§ Aim of the exercise
Give back all the records below, unaltered.

***** Entries provided *****

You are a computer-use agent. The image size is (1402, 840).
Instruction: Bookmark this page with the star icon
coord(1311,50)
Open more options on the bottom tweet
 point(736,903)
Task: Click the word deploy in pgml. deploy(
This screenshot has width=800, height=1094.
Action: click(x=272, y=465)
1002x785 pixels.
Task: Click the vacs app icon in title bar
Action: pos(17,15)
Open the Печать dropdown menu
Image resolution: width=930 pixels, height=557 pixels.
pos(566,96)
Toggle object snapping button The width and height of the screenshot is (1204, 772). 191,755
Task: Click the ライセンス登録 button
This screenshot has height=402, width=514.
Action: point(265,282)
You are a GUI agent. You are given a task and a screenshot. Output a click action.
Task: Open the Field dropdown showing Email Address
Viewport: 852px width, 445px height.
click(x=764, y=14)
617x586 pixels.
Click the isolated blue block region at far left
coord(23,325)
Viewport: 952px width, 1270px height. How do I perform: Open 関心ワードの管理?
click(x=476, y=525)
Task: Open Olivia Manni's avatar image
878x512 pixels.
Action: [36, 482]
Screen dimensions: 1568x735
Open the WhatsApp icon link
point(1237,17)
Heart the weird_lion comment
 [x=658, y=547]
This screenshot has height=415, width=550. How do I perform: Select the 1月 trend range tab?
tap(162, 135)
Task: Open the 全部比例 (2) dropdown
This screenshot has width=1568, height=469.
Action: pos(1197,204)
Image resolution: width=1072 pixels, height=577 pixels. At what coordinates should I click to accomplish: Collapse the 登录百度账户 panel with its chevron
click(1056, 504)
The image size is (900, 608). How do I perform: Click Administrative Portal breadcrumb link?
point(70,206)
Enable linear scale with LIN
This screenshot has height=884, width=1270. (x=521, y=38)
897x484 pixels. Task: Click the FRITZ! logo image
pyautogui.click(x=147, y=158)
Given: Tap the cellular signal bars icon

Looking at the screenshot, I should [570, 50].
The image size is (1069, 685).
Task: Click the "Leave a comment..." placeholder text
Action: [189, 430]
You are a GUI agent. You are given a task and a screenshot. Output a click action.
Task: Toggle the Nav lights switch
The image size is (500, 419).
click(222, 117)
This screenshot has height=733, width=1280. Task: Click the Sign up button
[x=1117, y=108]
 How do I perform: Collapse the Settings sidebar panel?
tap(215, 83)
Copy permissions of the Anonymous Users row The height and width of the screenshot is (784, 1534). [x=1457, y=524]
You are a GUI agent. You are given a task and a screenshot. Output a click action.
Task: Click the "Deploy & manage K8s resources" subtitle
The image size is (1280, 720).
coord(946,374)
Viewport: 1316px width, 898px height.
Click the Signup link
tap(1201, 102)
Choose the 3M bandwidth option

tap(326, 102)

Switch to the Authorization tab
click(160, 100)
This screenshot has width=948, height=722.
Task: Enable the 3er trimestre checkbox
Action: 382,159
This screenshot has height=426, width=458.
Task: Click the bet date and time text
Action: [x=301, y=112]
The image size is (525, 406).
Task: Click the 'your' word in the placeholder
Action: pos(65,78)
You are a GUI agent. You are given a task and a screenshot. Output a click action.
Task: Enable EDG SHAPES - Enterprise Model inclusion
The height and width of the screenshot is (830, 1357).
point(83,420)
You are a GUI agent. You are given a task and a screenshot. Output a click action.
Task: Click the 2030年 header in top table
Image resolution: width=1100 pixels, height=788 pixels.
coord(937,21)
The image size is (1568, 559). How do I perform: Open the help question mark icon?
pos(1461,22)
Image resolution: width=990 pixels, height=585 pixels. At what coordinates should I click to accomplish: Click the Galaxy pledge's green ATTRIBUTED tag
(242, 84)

*****

§ Result below
You are a computer-use agent. The image size is (1402, 840).
Instruction: Bookmark this page with the star icon
coord(1311,50)
Open more options on the bottom tweet
 point(736,903)
Task: Click the word deploy in pgml. deploy(
This screenshot has width=800, height=1094.
Action: click(x=272, y=465)
1002x785 pixels.
Task: Click the vacs app icon in title bar
Action: pos(17,15)
Open the Печать dropdown menu
Image resolution: width=930 pixels, height=557 pixels.
pos(566,96)
Toggle object snapping button The width and height of the screenshot is (1204, 772). 191,755
Task: Click the ライセンス登録 button
This screenshot has height=402, width=514.
Action: point(265,282)
You are a GUI agent. You are given a task and a screenshot. Output a click action.
Task: Open the Field dropdown showing Email Address
Viewport: 852px width, 445px height.
click(x=764, y=14)
617x586 pixels.
Click the isolated blue block region at far left
coord(23,325)
Viewport: 952px width, 1270px height. How do I perform: Open 関心ワードの管理?
click(x=476, y=525)
Task: Open Olivia Manni's avatar image
878x512 pixels.
Action: [36, 482]
Screen dimensions: 1568x735
Open the WhatsApp icon link
point(1237,17)
Heart the weird_lion comment
 [x=658, y=547]
This screenshot has height=415, width=550. How do I perform: Select the 1月 trend range tab?
tap(162, 135)
Task: Open the 全部比例 (2) dropdown
This screenshot has width=1568, height=469.
Action: pos(1197,204)
Image resolution: width=1072 pixels, height=577 pixels. At what coordinates should I click to accomplish: Collapse the 登录百度账户 panel with its chevron
click(1056, 504)
The image size is (900, 608). How do I perform: Click Administrative Portal breadcrumb link?
point(70,206)
Enable linear scale with LIN
This screenshot has height=884, width=1270. (x=521, y=38)
897x484 pixels. Task: Click the FRITZ! logo image
pyautogui.click(x=147, y=158)
Given: Tap the cellular signal bars icon

Looking at the screenshot, I should [570, 50].
The image size is (1069, 685).
Task: Click the "Leave a comment..." placeholder text
Action: [189, 430]
You are a GUI agent. You are given a task and a screenshot. Output a click action.
Task: Toggle the Nav lights switch
The image size is (500, 419).
click(222, 117)
This screenshot has height=733, width=1280. Task: Click the Sign up button
[x=1117, y=108]
 How do I perform: Collapse the Settings sidebar panel?
tap(215, 83)
Copy permissions of the Anonymous Users row The height and width of the screenshot is (784, 1534). [x=1457, y=524]
You are a GUI agent. You are given a task and a screenshot. Output a click action.
Task: Click the "Deploy & manage K8s resources" subtitle
The image size is (1280, 720).
coord(946,374)
Viewport: 1316px width, 898px height.
Click the Signup link
tap(1201, 102)
Choose the 3M bandwidth option

tap(326, 102)

Switch to the Authorization tab
click(160, 100)
This screenshot has width=948, height=722.
Task: Enable the 3er trimestre checkbox
Action: 382,159
This screenshot has height=426, width=458.
Task: Click the bet date and time text
Action: [x=301, y=112]
The image size is (525, 406).
Task: Click the 'your' word in the placeholder
Action: pos(65,78)
You are a GUI agent. You are given a task and a screenshot. Output a click action.
Task: Enable EDG SHAPES - Enterprise Model inclusion
The height and width of the screenshot is (830, 1357).
point(83,420)
You are a GUI agent. You are given a task and a screenshot. Output a click action.
Task: Click the 2030年 header in top table
Image resolution: width=1100 pixels, height=788 pixels.
coord(937,21)
The image size is (1568, 559). How do I perform: Open the help question mark icon?
pos(1461,22)
Image resolution: width=990 pixels, height=585 pixels. At what coordinates should I click to accomplish: Click the Galaxy pledge's green ATTRIBUTED tag
(242, 84)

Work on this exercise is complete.